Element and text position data

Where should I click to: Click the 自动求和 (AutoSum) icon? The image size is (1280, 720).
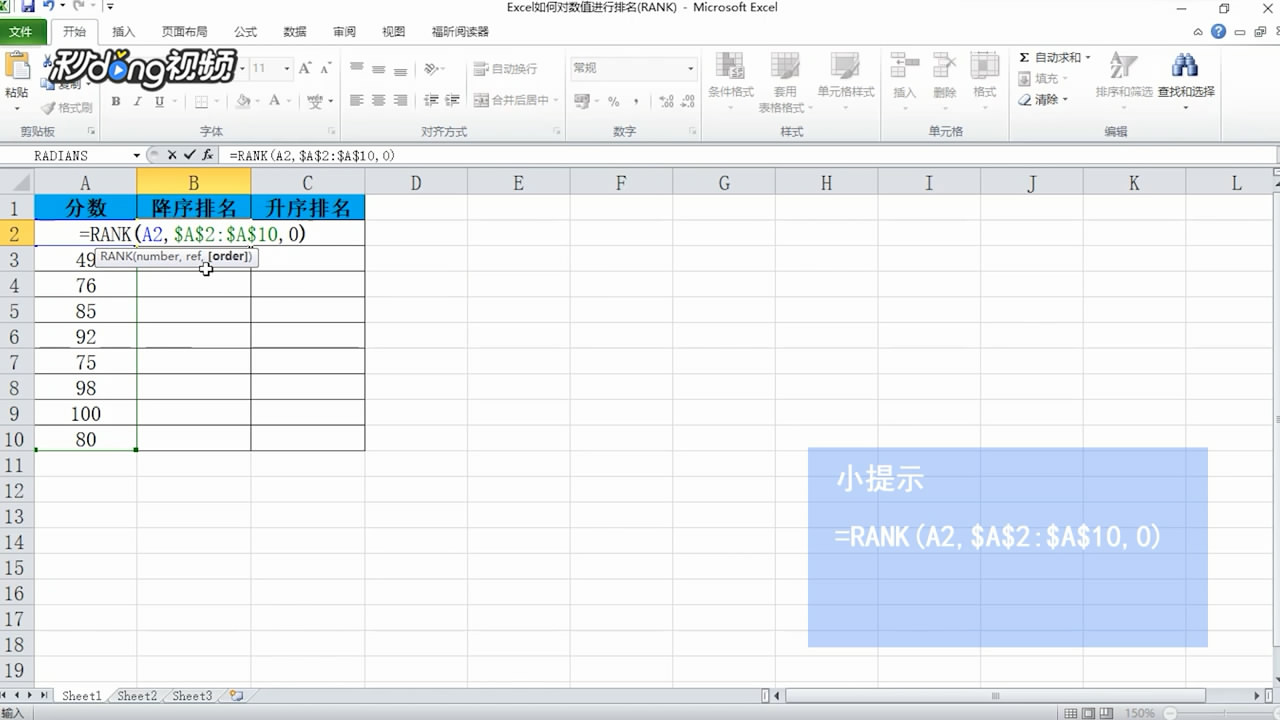tap(1025, 57)
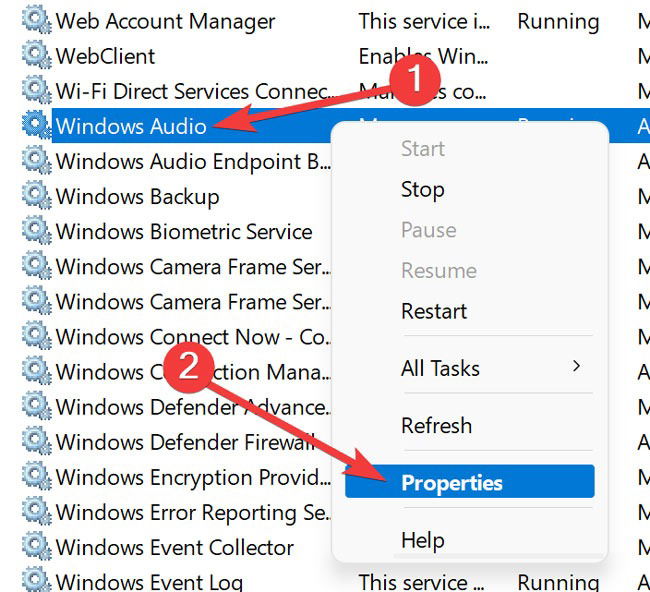Image resolution: width=650 pixels, height=592 pixels.
Task: Choose Restart from the context menu
Action: pyautogui.click(x=434, y=311)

#### [SHORT EXERCISE]
Show each line of the records that contains the string "click", copied unchanged.

#### [EXERCISE SOLUTION]
Where should I click to: Click the 自动求和 (AutoSum) icon? The image size is (1280, 720).
Action: pyautogui.click(x=434, y=311)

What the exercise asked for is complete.